= David Melnick =

American poet

David Melnick (1938–2022) was a gay avant-garde American poet. He was born in Illinois and grew up in Los Angeles, California. He attended the University of Chicago and University of California, Berkeley.

Book One of Melnick's homophonic translation of Homer's Iliad, titled Men in Aïda, was published in 1983 by Lyn Hejinian's Tuumba Press. The farcical bathhouse scenario presented in Melnick's translation suggests underlying homoeroticism in the original text. Melnick's work has been included in Ron Silliman's 1986 anthology of Language poetry In the American Tree. Craig Dworkin and Kenneth Goldsmith wrote about Melnick's Men in Aïda in relation to conceptual poetics in 2010's Against Expression: An Anthology of Conceptual Writing.
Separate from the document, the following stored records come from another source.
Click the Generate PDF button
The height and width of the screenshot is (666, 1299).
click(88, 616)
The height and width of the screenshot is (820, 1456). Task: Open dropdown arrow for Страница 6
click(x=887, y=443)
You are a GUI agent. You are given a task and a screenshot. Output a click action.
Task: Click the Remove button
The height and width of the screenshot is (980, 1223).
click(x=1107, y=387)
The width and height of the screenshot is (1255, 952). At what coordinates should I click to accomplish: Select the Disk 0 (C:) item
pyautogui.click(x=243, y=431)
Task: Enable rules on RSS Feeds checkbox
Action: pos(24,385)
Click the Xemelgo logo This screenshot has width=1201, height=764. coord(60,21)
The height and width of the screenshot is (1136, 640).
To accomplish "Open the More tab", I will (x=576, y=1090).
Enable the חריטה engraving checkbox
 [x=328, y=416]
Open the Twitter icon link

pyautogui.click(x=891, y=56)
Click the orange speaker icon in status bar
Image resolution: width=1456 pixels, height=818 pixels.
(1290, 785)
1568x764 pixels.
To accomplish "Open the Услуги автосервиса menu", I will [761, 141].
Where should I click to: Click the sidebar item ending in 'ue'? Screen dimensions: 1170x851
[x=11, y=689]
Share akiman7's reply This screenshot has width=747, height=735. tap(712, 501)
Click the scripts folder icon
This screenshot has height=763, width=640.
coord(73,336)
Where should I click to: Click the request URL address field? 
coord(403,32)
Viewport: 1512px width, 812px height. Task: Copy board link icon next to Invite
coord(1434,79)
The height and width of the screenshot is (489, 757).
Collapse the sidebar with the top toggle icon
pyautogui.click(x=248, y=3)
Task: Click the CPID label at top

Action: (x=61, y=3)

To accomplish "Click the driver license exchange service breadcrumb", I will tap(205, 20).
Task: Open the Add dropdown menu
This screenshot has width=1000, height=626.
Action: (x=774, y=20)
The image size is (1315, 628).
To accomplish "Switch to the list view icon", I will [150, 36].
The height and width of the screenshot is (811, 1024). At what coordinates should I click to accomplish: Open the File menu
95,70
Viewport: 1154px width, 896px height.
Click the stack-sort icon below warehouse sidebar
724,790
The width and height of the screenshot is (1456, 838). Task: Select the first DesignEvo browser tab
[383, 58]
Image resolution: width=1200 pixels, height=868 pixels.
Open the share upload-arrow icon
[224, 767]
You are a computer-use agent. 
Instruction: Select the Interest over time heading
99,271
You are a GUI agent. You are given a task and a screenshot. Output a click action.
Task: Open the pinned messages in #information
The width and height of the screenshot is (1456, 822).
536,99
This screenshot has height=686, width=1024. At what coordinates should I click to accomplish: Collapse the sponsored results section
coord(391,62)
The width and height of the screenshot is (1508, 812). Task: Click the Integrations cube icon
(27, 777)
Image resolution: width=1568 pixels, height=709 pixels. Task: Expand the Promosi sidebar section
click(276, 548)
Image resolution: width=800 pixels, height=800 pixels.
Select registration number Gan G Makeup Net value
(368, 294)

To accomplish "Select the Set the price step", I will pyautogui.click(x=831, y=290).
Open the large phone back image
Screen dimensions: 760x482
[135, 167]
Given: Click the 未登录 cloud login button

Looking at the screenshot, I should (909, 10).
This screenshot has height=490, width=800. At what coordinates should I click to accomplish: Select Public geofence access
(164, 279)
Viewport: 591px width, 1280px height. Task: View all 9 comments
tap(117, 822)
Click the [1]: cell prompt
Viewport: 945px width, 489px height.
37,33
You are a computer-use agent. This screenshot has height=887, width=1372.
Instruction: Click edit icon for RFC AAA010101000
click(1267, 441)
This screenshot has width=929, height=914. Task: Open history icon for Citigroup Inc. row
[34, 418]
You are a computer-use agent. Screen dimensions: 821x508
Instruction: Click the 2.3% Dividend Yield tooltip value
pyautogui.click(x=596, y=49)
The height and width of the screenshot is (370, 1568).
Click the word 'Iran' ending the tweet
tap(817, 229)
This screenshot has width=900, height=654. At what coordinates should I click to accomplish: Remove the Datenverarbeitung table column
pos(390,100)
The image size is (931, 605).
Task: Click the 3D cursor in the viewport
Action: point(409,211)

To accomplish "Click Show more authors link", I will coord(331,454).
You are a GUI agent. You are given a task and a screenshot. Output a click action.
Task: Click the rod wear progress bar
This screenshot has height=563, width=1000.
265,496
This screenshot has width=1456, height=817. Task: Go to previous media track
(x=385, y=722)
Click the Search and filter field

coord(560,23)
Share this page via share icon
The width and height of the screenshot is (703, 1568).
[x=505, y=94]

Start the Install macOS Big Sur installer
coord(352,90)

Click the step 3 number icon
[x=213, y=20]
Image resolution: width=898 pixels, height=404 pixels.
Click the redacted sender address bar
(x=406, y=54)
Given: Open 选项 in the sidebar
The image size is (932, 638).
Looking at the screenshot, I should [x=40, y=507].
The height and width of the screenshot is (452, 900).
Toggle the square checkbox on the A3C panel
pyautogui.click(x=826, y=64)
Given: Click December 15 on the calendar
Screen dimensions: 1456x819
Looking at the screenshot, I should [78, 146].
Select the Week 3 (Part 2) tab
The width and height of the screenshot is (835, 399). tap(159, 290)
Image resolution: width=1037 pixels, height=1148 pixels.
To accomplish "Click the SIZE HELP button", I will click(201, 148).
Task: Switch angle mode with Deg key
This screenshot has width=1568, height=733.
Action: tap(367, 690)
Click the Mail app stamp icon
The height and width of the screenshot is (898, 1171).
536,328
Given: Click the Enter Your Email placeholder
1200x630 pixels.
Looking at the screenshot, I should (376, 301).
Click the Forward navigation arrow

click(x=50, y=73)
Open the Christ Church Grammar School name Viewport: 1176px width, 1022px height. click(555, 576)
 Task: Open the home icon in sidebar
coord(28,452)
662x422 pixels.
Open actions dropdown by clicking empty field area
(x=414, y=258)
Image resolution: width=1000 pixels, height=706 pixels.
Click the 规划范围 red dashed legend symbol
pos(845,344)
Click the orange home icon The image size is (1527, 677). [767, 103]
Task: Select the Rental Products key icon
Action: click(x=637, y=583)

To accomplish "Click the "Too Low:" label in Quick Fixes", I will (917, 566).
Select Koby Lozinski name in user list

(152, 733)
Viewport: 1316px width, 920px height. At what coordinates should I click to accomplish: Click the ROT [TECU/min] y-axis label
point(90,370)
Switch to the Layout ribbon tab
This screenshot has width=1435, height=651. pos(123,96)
Often grouped with Language poetry, Melnick's Men in Aïda has been compared to Celia and Louis Zukofsky's Catullus and PCOET has been discussed alongside Russian Futurist Velimir Khlebnikov's zaum poetics.

==Bibliography==

- Eclogs, Ithaca House, 1972
- "The ‘Ought’ of Seeing: Zukofsky's Bottom" in Maps. John Taggart, ed. 1973.
- PCOET, San Francisco: G.A.W.K., 1975
- Men in Aïda, Book One, Berkeley: Tuumba Press, 1983
- A Pin's Fee, 1988
- Men in Aïda, The Hague & Tirana: Uitgeverij. 2015. ISBN 9789491914041. This edition collects three books of Men in Aïda in a single volume.